Electronic database searches were performed to update the 2006 systematic review for the time period January 2005 to March 2010, inclusive, searched on 27 May 2010. The end search date was purposely selected to exclude the date of publication of the most recent CONSORT Statement (CONSORT 2010) as it was not expected it to have been in use for a sufficient period to have produced evaluations.
MEDLINE (via OVID), EMBASE (via OVID), the Cochrane Methodology Register and the Cochrane Database of Systematic Reviews, both using the Wiley interface, were searched using a comprehensive strategy [10
]. The following citation indices were also searched using the ISI Web of Knowledge interface: The Science Citation Index, Social Science Citation Index, and Arts and Humanities Citation Index. Electronic records were stored and managed online through systematic review data management software, DistillerSR® [11
Studies were included in the review if they evaluated the completeness of reporting of RCTs, and could be included in any of the following comparison groups, by assessing the: (1) completeness of reporting assessed in RCTs published in CONSORT-endorsing journals compared to non-endorsing journals; (2) completeness of reporting of RCTs published in CONSORT endorsing journals before and after endorsement; or (3) completeness of reporting of RCTs before and after the publication of the 1996 or 2001 CONSORT Statement. Studies were not excluded based on language of publication or validity assessment. The CONSORT checklist is being endorsed by non-medical journals, typically in veterinary trials [12
], such ‘non-human’ trial evaluations were not eligible for this review.

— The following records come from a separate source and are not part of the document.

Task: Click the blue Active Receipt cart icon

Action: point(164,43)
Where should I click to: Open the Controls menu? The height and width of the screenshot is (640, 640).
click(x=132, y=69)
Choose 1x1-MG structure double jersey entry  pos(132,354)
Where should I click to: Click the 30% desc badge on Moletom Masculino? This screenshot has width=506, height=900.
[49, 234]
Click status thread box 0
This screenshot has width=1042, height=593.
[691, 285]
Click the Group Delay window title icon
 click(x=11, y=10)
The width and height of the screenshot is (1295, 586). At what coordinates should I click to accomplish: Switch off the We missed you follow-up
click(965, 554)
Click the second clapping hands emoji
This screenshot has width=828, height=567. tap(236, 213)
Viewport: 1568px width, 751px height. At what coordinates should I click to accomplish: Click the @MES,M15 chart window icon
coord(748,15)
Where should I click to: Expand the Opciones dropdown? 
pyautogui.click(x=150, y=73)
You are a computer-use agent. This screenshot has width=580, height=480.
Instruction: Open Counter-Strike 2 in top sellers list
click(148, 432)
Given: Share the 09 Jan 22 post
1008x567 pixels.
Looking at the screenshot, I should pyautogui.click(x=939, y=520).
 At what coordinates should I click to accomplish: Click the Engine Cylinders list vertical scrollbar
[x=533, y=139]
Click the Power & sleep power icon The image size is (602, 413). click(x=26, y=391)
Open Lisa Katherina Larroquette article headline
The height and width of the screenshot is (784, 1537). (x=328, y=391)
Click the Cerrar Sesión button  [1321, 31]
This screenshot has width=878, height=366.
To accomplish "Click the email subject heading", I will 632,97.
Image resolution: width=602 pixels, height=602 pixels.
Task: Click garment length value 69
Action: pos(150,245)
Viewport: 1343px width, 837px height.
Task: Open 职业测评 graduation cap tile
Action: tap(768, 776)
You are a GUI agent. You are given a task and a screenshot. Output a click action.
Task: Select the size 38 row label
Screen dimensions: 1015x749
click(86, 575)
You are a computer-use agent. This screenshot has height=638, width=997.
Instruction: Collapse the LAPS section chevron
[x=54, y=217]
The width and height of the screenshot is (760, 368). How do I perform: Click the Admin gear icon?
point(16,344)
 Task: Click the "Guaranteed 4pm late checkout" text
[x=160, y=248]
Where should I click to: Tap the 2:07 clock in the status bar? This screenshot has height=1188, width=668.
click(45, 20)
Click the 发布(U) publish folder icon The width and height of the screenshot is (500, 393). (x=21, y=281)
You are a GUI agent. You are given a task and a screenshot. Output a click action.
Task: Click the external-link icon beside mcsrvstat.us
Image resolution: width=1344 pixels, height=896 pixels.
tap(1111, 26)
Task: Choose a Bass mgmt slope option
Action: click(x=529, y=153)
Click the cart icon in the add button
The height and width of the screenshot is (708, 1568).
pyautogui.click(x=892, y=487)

When the eligibility of studies was either unclear or the data reported were insufficient to categorize the study into at least one of the reviews’ pre-specified comparison groups, corresponding authors were contacted for clarification and invited to submit unpublished data. This enabled judgment about study eligibility and, if eligible, provided data which were extracted for meta-analyses, when possible. For example, if the citations for RCTs included in an evaluation were provided, review authors could determine endorsement status of their publishing journals at the time of RCT publication by checking a journal’s Instructions to Authors and/or contacting editors of journals. A journal was considered an endorser if it had endorsed CONSORT at least months prior to publication of the evaluated RCT.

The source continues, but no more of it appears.